Losing New York City Council Candidate Claims Incumbent Placed a Curse on Her

Thursday, January 09, 2014
Controversial mural by David "RIMX" Sepulveda

New York City’s recent city council election produced plenty of losing candidates. But Gwen Goodwin, who finished last in the six-candidate Democratic primary for District Eight, chalked up her defeat to a little voodoo by her opponent, Melissa Mark-Viverito.

 

Goodwin says the three-term incumbent, who was unanimously chosen speaker of the city council on Wednesday, won the election after she put a Caribbean curse on the building in which Goodwin lives.

 

Goodwin received only 9% of the vote, compared to Mark-Viverito’s 35%).

 

Despite the large gap, Goodwin insisted that it was the mural painted on her apartment building that cost her the election, she claims in a lawsuit filed against Mark-Viverito and Eastside Managers’ Associates in New York County Supreme Court.

 

The mural depicts “a decapitated and wooden-sword-stabbed bird of prey, on information and belief, and according to neighbors of Puerto Rican and other backgrounds, in the Caribbean culture, this constituted a curse and a death threat, as a swastika or a noose would symbolize typically to many Jews or African Americans,” her complaint reads.

 

The man who painted the mural, Don “RIMX” Sepulveda, had a different interpretation of this work.

 

“Representing the Street of the Beautiful People who work to support their families and are far away from their countries by things in life,” Rimx, who is Puerto Rican, wrote on his website in Spanish, according to Courthouse News Service. “And they are going to fly like migratory birds to follow Building their Dreams of giving to theirs that which they never had.”

 

The painting was produced as part of Los Muros Hablan (The Walls Speak), a project of New York City’s El Museo del Barrio and the San Juan-based cultural center El Repuesto.

 

Goodwin blames Mark-Viverito for the project, noting that the painting was unveiled in a public ceremony attended by the defendant a week before the primary.

-Noel Brinkerhoff

 

To Learn More:

Would-Be Councilwoman Squawks About Bird Hex (by Adam Klasfeld, Courthouse News Service)

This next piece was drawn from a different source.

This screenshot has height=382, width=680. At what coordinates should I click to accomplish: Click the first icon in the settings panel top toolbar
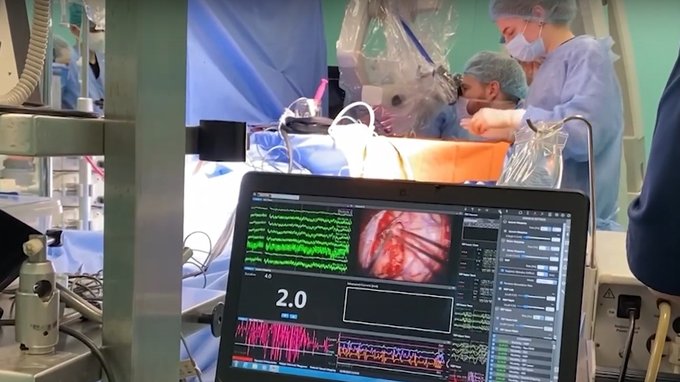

Loser Pol: Rival Put a Caribbean Hex on Me (by Julia Marsh, New York Post)

Mural at the Center of East Harlem Council Race Pitting Melissa Mark-Viverito vs. Gwen Goodwin (by Simone Weichselbaum, New York Daily News)

City Council Election Results (New York Times)

Loser of Romanian Election Claims He was Defeated by Negative Energy Waves (by Noel Brinkerhoff, AllGov)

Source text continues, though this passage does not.